Well, Fortran and Lisp 1 had unnamed arguments because they were imitating mathematical notation.  Cobol, which is about the same age, has statements like "ADD a, b TO c ROUNDED, d, E ROUNDED, ON SIZE ERROR <some command>".   Cobol hasn't been influential on other languages (which are often invented by people with mathematical training), but it has been extremely persistent: it is one of three survivors from that era.
 
The thing that unamed arguments do, is they
allow to keep the code short, it avoids repetitions of well-known
arguments e.g. car, cdr, map, fold... I argue that if there is more
that 5 arguments (because humans can only remember 5 things at the
same time (which used to be 7)) the function must be split.

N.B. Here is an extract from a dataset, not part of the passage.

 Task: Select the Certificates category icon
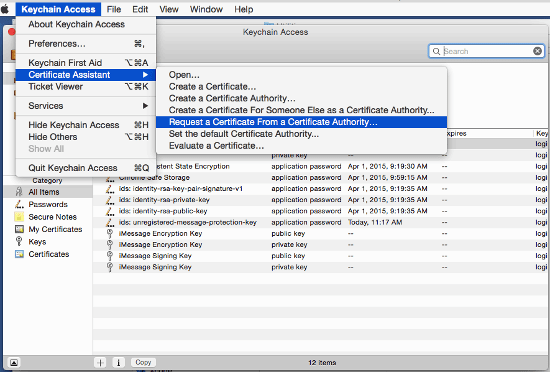[19, 254]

I actually think (standardizer hat off) that 2 ordered arguments, left and right, are about all humans can handle.  Human language verbs can be infix like English, postfix like Latin, or prefix like Arabic (much rarer than the other two for whatever reasons), but they don't have long strings of noun phrases without an indication of what they are for.  Beyond two arguments, humans go to keywords (prepositions or case endings or both).  In British English you can say "Give it me" or "Give me it", and only the semantics differentiates, but American English, usually more literal-minded, will accept "Give me it" but insists on "Give it to me", and even British English won't tolerate "Give it George"; George in that case must be the gift.
 
call/kw and lambda/kw is a new calling convention. This must not be
implemented without a lot of thinking. Now any time the user wants to
call a procedure they must think whether it takes or not keywords.

Not so.  They only think if they want to actually pass the keywords.  If they don't, it can be called like any other procedure.
 
  (open-file path append truncate create exclusive permissions)

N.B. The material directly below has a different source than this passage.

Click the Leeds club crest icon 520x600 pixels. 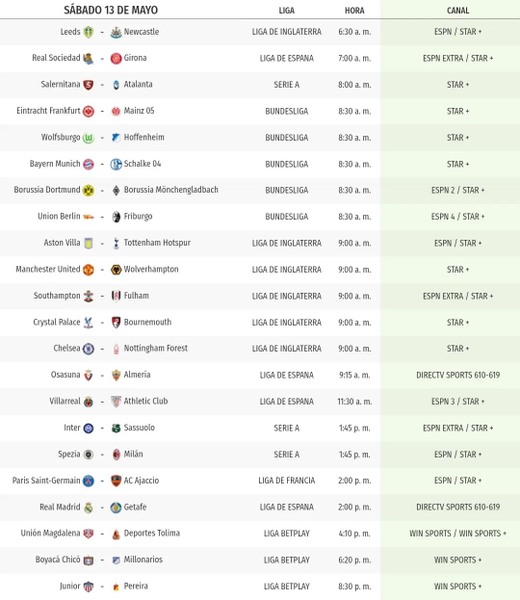(88, 32)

And at the time the user read or write the code, one must count the
exact position of each argument to know what they do. I think chez
pass symbols instead of booleans that will help to remember and to
read.

It's not there yet, only proposed for addition.  Symbols help, but you still need to pass them all in the right order (hard to remember), at most omitting final ones.  Either that or it's a list of symbols, with no type-checking and run-time decoding.  R6RS erects a complex structure for textual-port-specific properties, using a record and then macros for the particular values.

Maybe another reason, I am not sure about keywords, is because they
have the same "documentation" argument that static typed language use
for static typing.

I am thinking strongly of static typing *syntax* for R7RS-large, but leaving semantics up to particular programs, as in Python.  

By all means give us examples of alternatives to keywords.